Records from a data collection
————

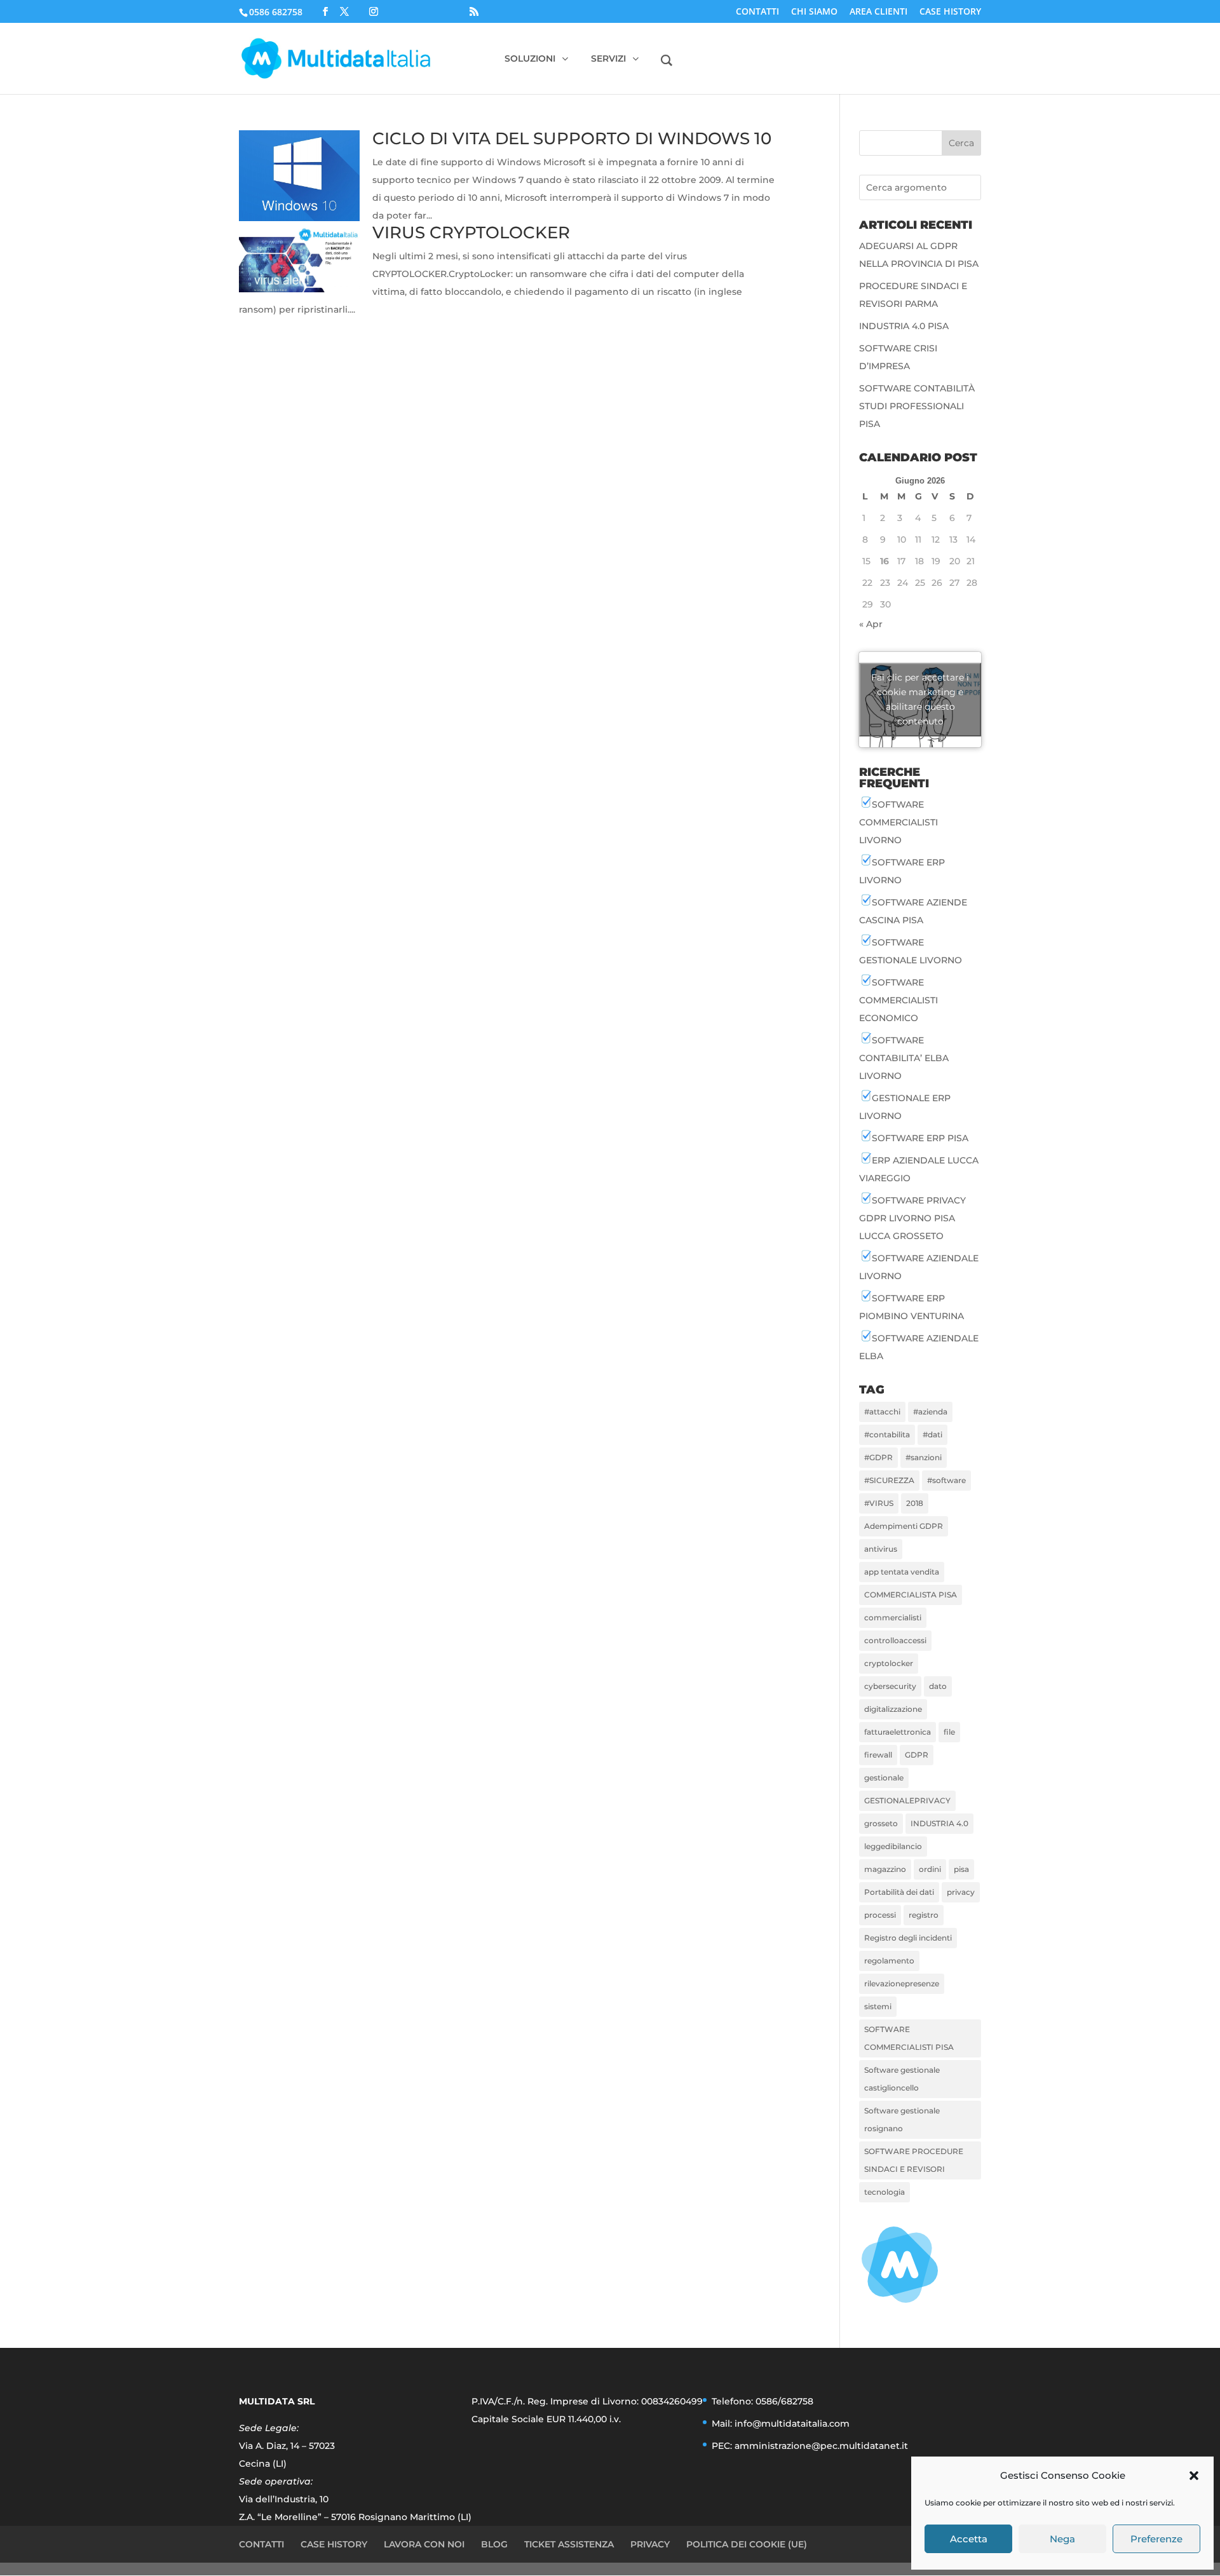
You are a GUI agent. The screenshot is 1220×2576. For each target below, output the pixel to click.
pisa (961, 1869)
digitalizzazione (893, 1709)
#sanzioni (923, 1457)
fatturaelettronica (897, 1732)
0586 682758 (275, 12)
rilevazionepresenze (901, 1983)
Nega (1062, 2539)
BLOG (494, 2544)
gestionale (884, 1777)
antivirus (880, 1549)
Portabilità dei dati (899, 1892)
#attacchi (882, 1411)
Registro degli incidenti (908, 1937)
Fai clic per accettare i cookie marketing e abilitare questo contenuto (920, 699)
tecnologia (884, 2192)
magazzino (885, 1869)
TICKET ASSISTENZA (569, 2544)
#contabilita (887, 1434)
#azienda (930, 1411)
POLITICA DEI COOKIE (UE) (746, 2544)
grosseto (881, 1823)
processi (880, 1915)
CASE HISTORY (950, 12)
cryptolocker (888, 1663)
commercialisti (892, 1617)
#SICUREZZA (889, 1480)
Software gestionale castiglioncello (902, 2078)
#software (946, 1480)
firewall (878, 1754)
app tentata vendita (901, 1571)
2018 (914, 1503)
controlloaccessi (895, 1640)
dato (938, 1686)
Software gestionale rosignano (902, 2119)
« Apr (871, 624)
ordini (930, 1869)
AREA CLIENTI (878, 12)
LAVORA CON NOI (424, 2544)
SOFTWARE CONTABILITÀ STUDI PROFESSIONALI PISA (917, 406)
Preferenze (1156, 2539)
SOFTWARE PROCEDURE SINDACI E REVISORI (913, 2160)
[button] (1194, 2475)
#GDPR (878, 1457)
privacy (961, 1892)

————

THE TASK: Return only those lines of the records that contain the string "gestionale".

RESPONSE:
gestionale (884, 1777)
Software gestionale castiglioncello (902, 2078)
Software gestionale rosignano (902, 2119)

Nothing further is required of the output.